• _Exercise description_
Using the records below, write out only the lines from the line containing "How do I perform: Select" up to and including the line containing "The height and width of the screenshot is (593, 1187).", exactly, with no pictures.

• _Stored data_
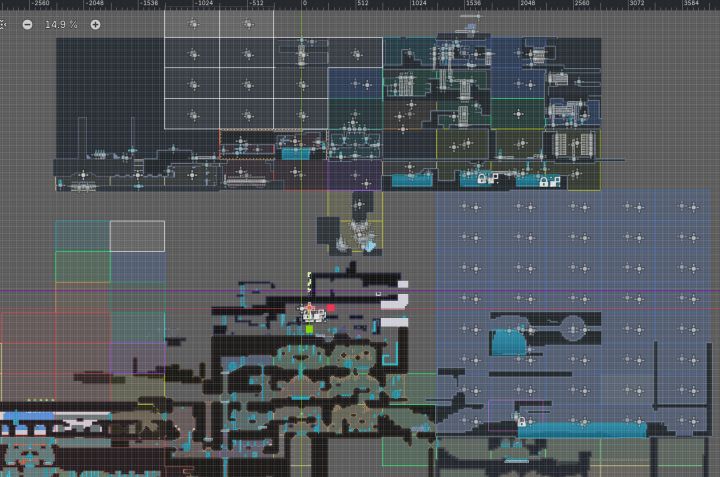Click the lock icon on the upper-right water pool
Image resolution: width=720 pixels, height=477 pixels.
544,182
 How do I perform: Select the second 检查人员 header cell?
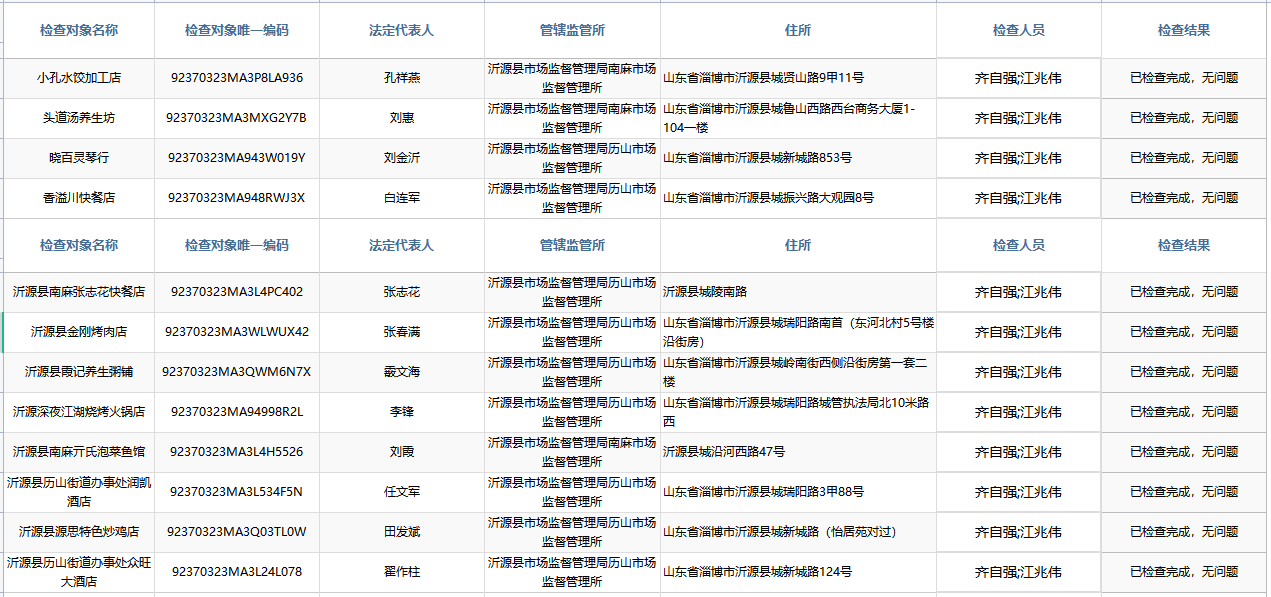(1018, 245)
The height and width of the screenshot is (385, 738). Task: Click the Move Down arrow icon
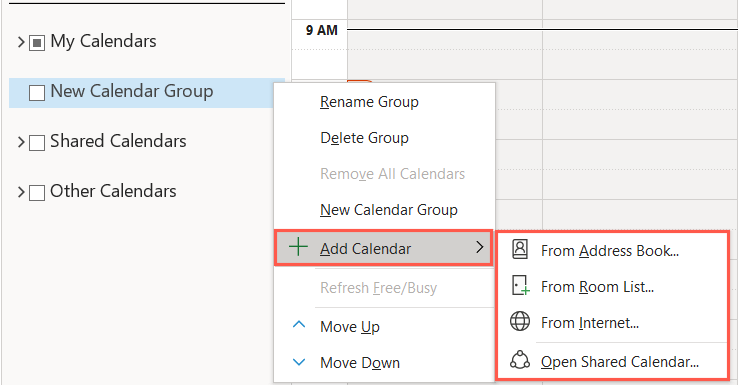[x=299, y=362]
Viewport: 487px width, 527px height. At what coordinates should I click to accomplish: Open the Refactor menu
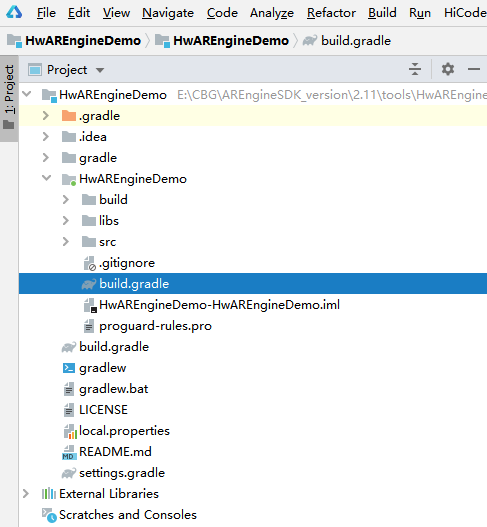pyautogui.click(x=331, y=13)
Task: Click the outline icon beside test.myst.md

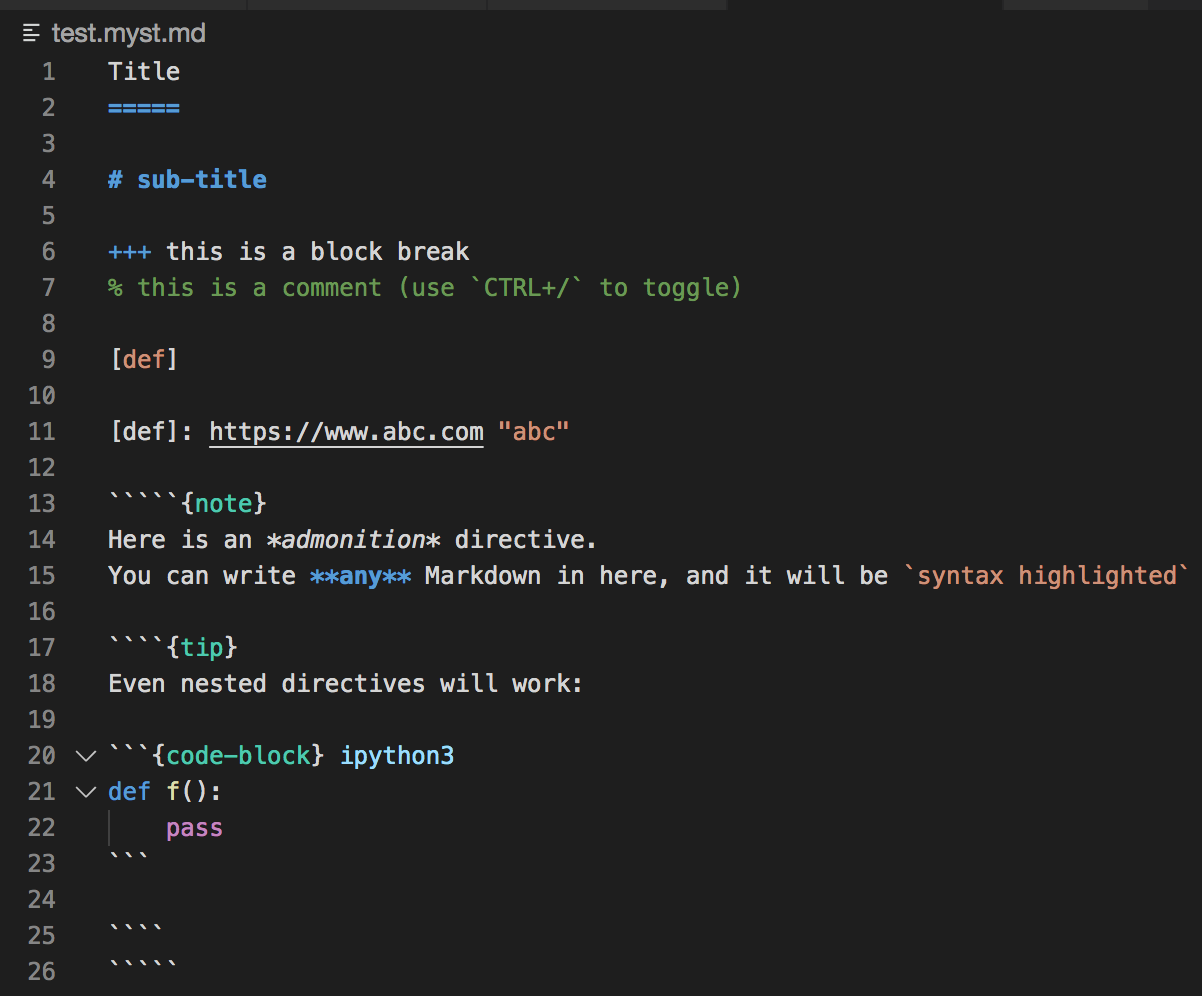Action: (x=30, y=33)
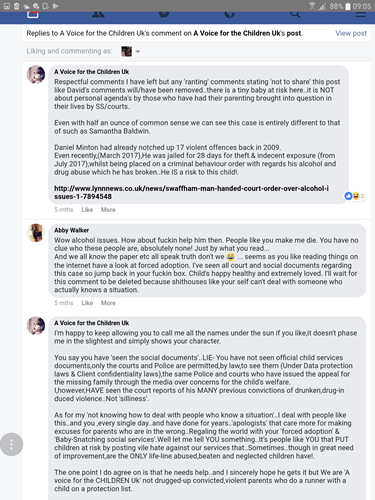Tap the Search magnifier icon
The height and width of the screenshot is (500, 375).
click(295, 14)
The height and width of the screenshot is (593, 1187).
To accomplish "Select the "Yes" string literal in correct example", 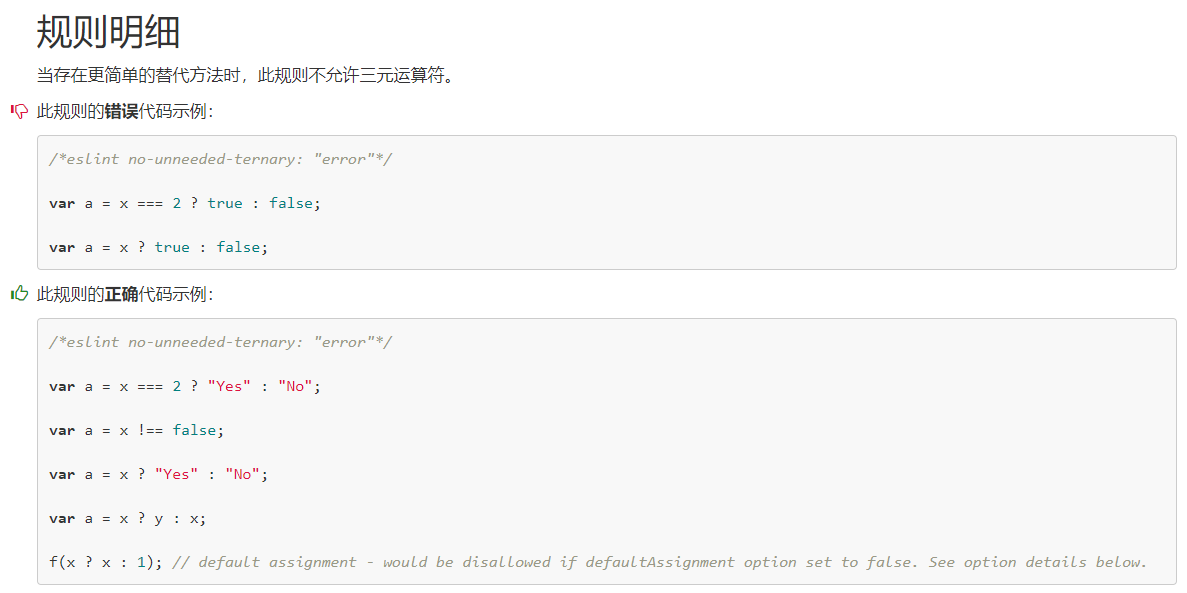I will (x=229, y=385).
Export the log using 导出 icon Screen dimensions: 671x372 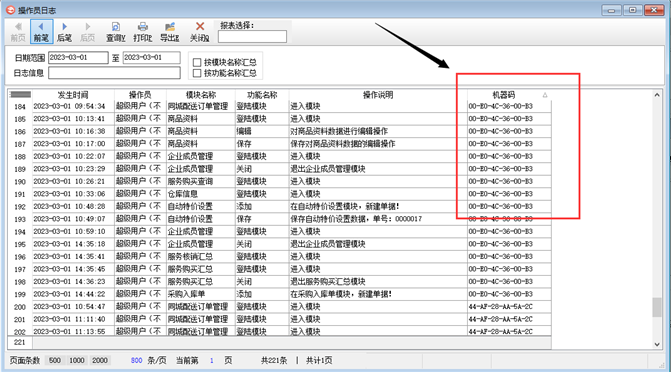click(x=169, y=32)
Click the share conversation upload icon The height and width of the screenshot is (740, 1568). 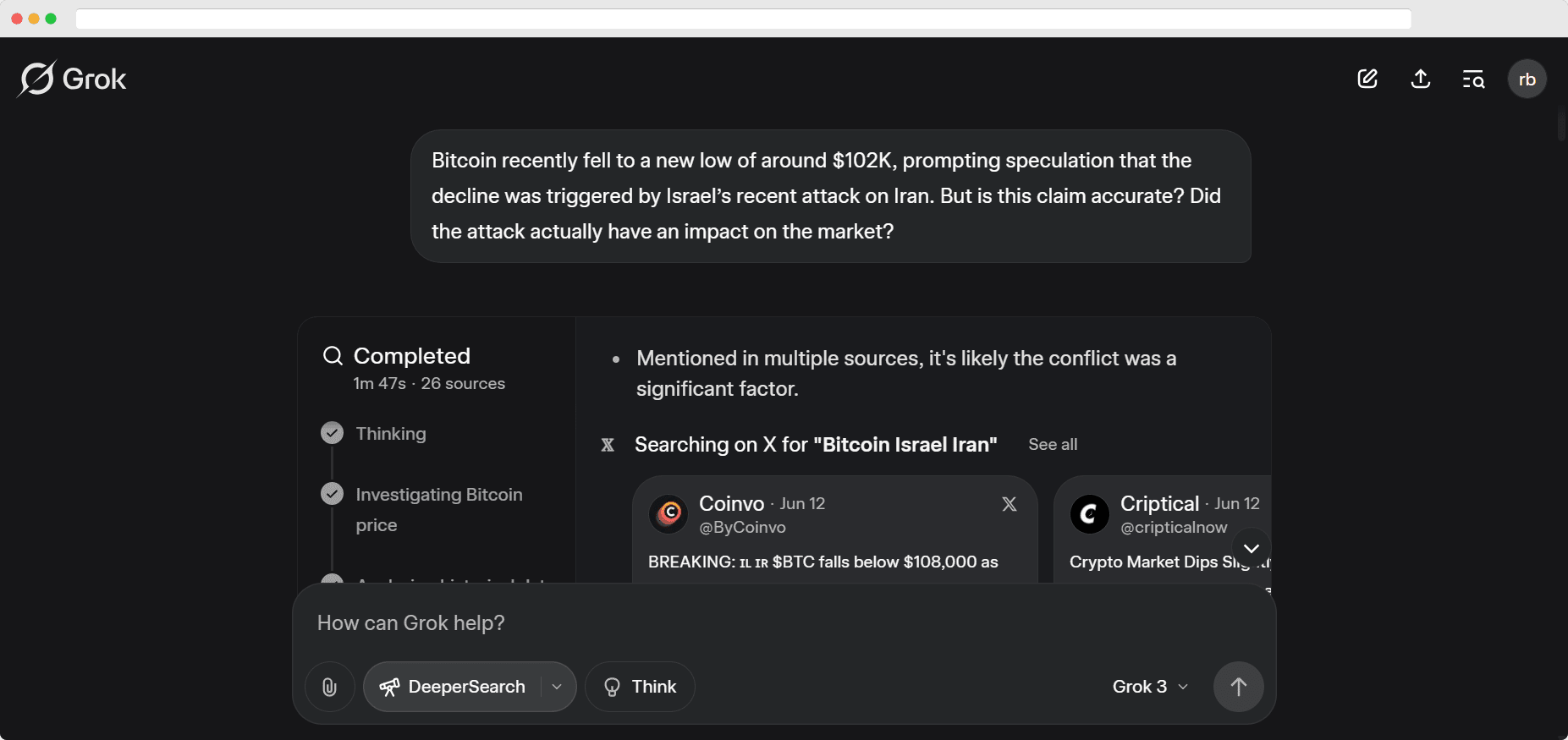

• _Exercise result_
 How do I perform: Select the second 检查人员 header cell?
(1018, 245)
The height and width of the screenshot is (385, 738). Task: Click the Move Down arrow icon
[x=299, y=362]
Viewport: 487px width, 527px height. At what coordinates should I click to accomplish: Open the Refactor menu
pyautogui.click(x=331, y=13)
Task: Click the outline icon beside test.myst.md

Action: (x=30, y=33)
Tap the Search magnifier icon
The height and width of the screenshot is (500, 375).
click(295, 14)
The height and width of the screenshot is (593, 1187).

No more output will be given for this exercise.